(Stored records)
== == ==

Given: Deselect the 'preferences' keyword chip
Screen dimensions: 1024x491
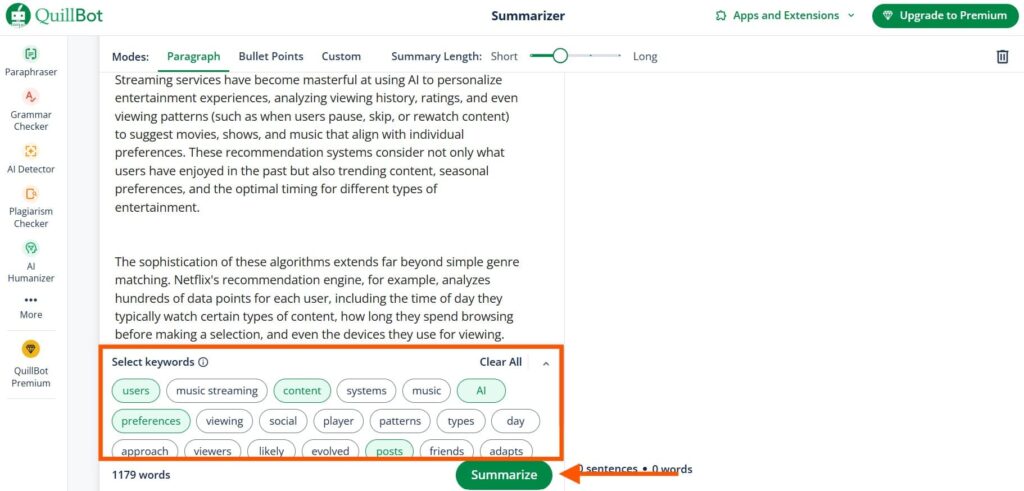Looking at the screenshot, I should coord(151,421).
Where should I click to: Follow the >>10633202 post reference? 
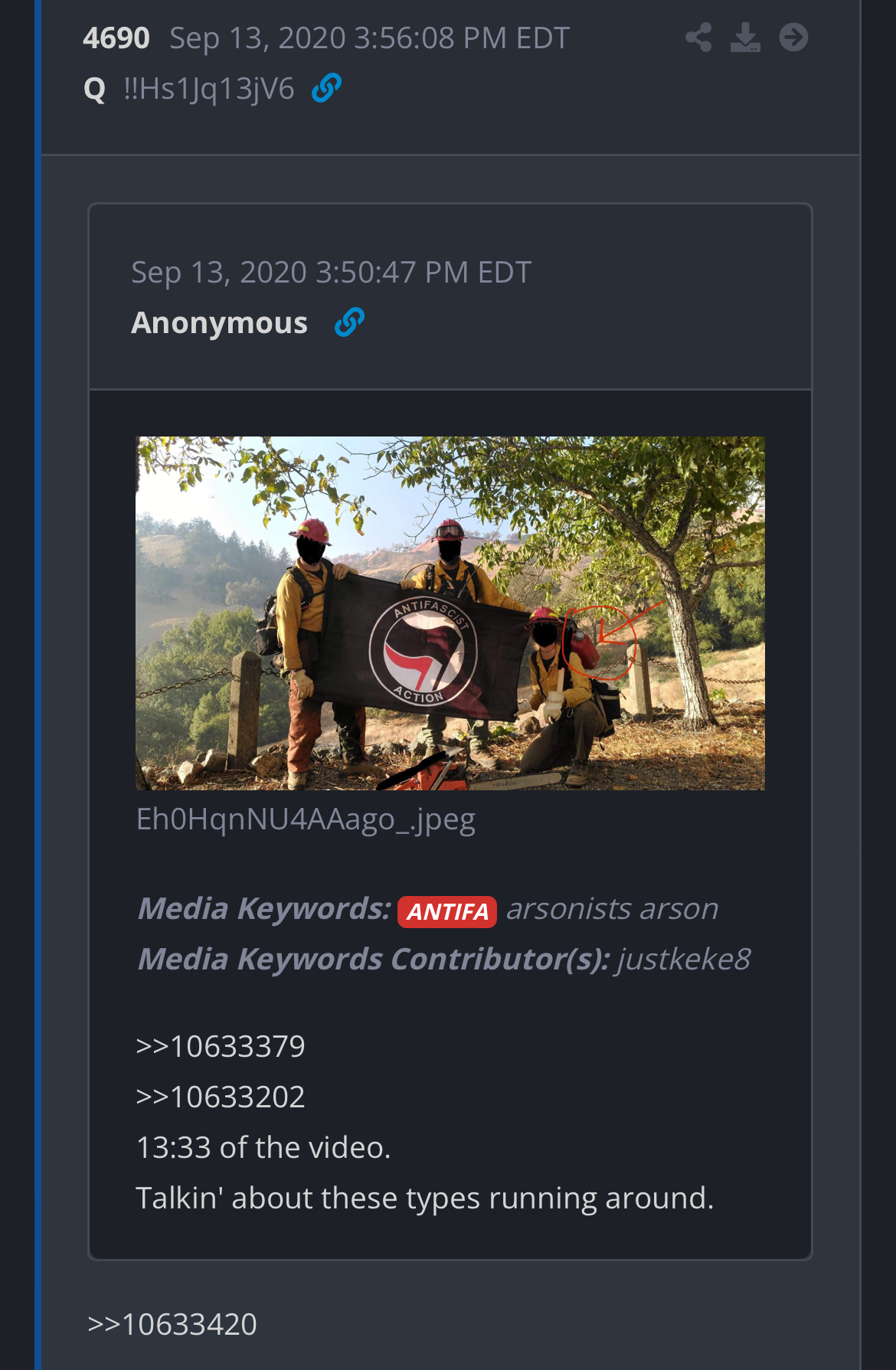(x=221, y=1097)
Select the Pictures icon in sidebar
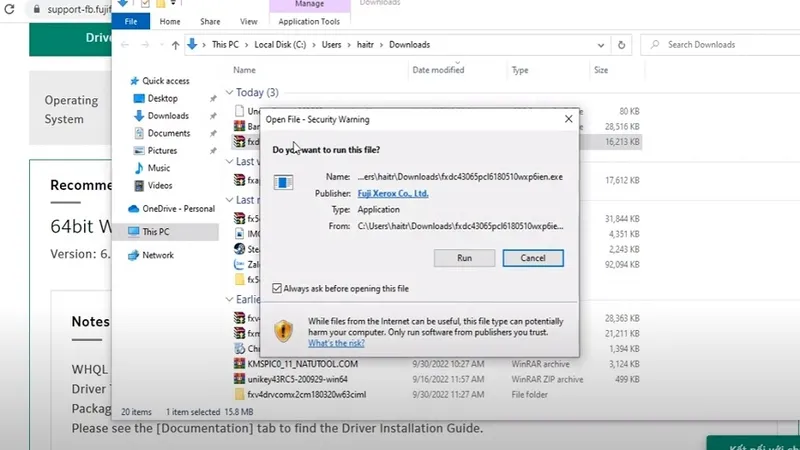The height and width of the screenshot is (450, 800). [139, 150]
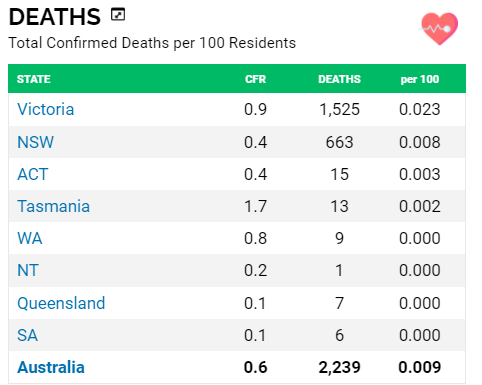
Task: Select Victoria deaths value 1,525
Action: click(x=340, y=109)
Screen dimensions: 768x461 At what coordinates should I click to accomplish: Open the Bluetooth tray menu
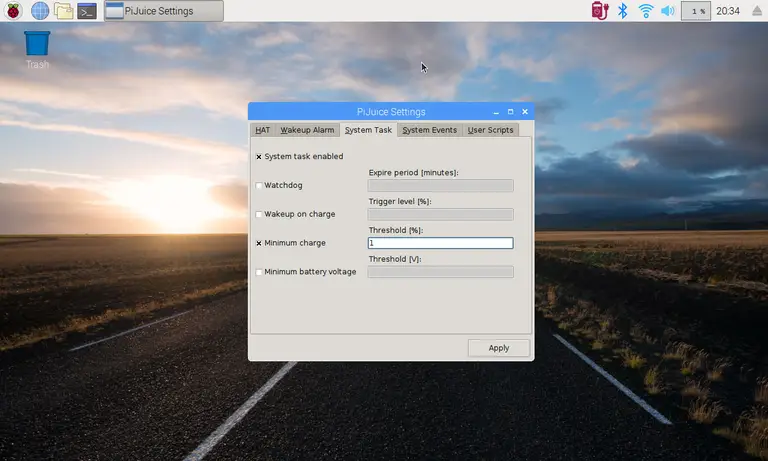click(622, 11)
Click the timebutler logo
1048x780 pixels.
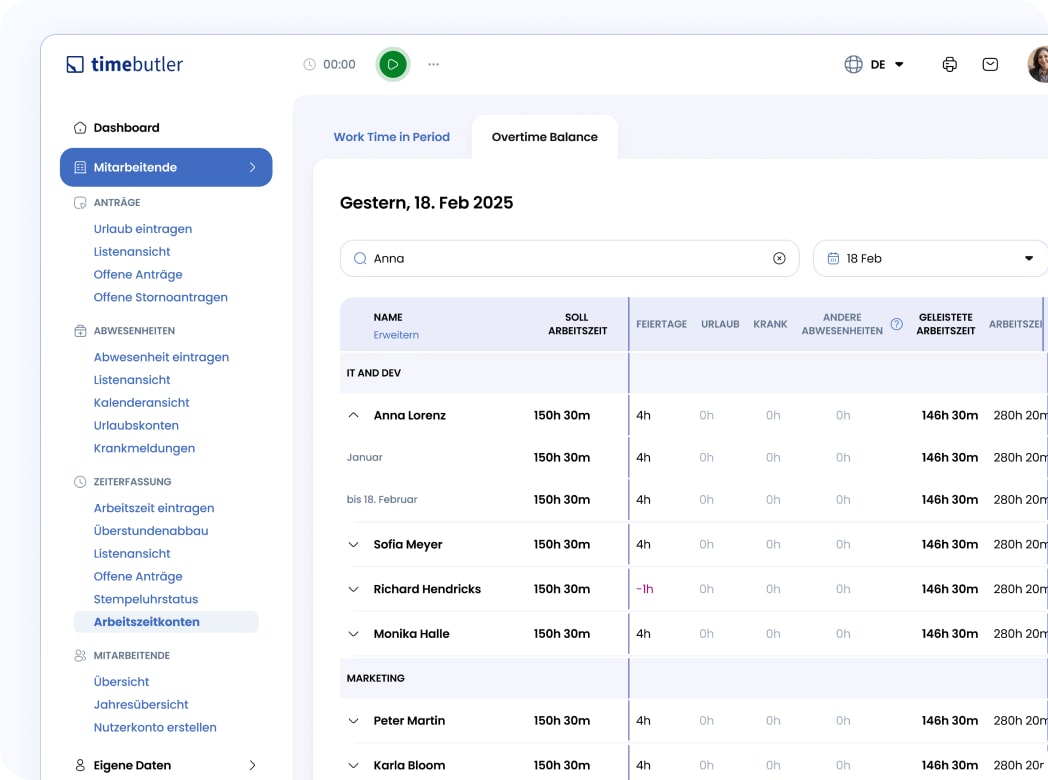tap(125, 64)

== == ==

- **Work request**:
Leaving out every picture, repeat the records above exactly as they stand.

- **Solved exercise**:
Given: Deselect the 'preferences' keyword chip
Screen dimensions: 1024x491
Looking at the screenshot, I should coord(151,421).
Where should I click to: Follow the >>10633202 post reference? 
(x=221, y=1097)
Select the Pictures icon in sidebar
The height and width of the screenshot is (450, 800). [139, 150]
Task: Select Victoria deaths value 1,525
Action: click(x=340, y=109)
Screen dimensions: 768x461 At what coordinates should I click to accomplish: Open the Bluetooth tray menu
click(622, 11)
Click the timebutler logo
1048x780 pixels.
tap(125, 64)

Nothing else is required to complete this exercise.